A bartender turns around and fishes in a cooler. On the back of his head a second, much angrier face, glares at us. M flips it off. The friendly face turns back to us, snaps open the beers and places them on the bar next to a pair of glasses.

“That will three beers each,” the bartender says. M fishes into the bag and places six beers down. The bartender takes them up in his arms and turns to place them in the cooler. The face on the back of his head is giggling. M and I go back to the table.

M and Z strike up a conversation instantly. I sip my beer and listen.

“Where is it you’re from again?” M asks.

Z says he is from some town I’ve never heard of. M sifts through the sands of his thoughts for a moment before making an ‘aha’ face. “That means peace in Russian doesn’t it?”

“Yes, it also means world,” Z replies, nodding, “it is a military town.”

I chuckle into my beer, Z gives me a mildly confused look. I shake my head.

“Are you in the military?” M asks. Z shakes his head.

“No, I am a student.”

M turns to me. “This is a thing actually, many Russians have Masters and PhDs because if you are a student you do not have to join the military.”

Z confirms this with a nod. “I am a PhD student. But I do not go and so I will be finished soon and there will still be one year that I will have to be in the military. I do not want to go.”

“You need to find a friendly doctor,” M says.

“Yes, but they are expensive. I cannot afford it.”

“Friendly doctor?” I ask.

M smiles. “Yes, you can pay a doctor to say you are unfit for military service.”

“But they are very expensive,” Z says.

“So, what will you do?” I ask.

Z bobs his head from side to side trying to make a life-changing decision for my benefit. M excuses himself to the bathroom.

“Maybe, maybe, I will hide.” Z tells me.

“Hide from the government?” I ask.

He nods.

“Will you have to pay a fine or something?”

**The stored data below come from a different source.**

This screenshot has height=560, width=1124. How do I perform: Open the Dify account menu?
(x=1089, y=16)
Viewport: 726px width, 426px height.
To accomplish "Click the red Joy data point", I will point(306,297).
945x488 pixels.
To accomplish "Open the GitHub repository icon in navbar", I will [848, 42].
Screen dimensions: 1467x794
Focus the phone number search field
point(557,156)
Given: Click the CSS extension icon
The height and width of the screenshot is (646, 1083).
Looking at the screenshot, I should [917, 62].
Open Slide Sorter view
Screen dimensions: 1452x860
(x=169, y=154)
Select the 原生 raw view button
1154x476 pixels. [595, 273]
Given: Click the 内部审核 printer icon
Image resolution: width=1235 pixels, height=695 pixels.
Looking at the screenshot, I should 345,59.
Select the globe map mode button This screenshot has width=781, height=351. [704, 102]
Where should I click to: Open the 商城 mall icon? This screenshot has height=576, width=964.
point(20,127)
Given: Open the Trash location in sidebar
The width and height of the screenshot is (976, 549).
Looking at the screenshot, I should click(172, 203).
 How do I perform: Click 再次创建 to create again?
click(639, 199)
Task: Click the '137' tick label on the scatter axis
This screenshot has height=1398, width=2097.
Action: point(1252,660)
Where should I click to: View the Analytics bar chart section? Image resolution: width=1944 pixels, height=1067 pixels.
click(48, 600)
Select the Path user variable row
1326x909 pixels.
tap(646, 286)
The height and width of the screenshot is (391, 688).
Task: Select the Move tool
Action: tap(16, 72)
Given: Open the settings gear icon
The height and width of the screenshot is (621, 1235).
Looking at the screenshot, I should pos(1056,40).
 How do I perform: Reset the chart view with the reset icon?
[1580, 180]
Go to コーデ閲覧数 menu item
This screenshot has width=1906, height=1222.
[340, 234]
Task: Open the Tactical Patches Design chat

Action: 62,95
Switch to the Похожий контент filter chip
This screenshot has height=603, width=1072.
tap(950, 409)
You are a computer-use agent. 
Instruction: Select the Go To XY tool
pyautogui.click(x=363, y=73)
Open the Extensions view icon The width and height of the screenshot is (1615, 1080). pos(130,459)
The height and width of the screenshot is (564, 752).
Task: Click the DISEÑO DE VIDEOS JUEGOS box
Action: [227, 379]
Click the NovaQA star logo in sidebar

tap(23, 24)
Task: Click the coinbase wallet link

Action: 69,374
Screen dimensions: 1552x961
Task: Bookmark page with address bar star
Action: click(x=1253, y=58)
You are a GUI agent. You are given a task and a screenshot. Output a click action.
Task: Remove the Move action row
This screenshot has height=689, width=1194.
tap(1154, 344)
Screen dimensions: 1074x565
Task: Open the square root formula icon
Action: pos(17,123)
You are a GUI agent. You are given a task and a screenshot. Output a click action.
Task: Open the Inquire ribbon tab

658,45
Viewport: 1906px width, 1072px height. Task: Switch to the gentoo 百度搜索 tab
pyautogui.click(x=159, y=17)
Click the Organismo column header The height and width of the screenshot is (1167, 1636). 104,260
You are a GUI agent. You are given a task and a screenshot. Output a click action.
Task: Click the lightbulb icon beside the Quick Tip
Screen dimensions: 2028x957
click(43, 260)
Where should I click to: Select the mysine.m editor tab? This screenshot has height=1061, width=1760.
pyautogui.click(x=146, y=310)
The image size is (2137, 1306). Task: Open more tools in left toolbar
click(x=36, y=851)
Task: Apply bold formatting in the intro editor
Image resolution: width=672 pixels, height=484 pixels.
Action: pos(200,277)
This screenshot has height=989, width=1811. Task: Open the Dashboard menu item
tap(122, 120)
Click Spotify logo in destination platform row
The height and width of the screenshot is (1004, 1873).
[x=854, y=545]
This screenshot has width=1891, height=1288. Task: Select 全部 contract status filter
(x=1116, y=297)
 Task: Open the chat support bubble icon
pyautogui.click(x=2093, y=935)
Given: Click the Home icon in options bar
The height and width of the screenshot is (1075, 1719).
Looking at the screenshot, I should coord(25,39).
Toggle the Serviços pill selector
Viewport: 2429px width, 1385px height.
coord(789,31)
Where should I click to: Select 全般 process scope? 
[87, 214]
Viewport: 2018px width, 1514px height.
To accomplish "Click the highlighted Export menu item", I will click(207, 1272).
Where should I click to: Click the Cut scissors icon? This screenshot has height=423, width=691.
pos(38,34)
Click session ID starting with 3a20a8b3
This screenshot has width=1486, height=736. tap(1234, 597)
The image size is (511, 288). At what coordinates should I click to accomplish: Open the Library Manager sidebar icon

“No, when I turn twenty-seven I can go to the offices and say I am twenty-seven and you can no longer take me.”

“Oh, that’s it?”

He nods.


I sit and imagine him walking into the offices on his twenty-seventh birthday and saying “Aha! I’ve made it!” while all the military men slap their knees and go, “Aw shucks, you got us kid, you got us.”

I relay this mental image to Z, chuckling.

“Yes, yes, that’s right,” he says, without humor. 

“Would you like a beer?” Z asks. 

I nod. 

He picks up his bag of beers and heads for the bar.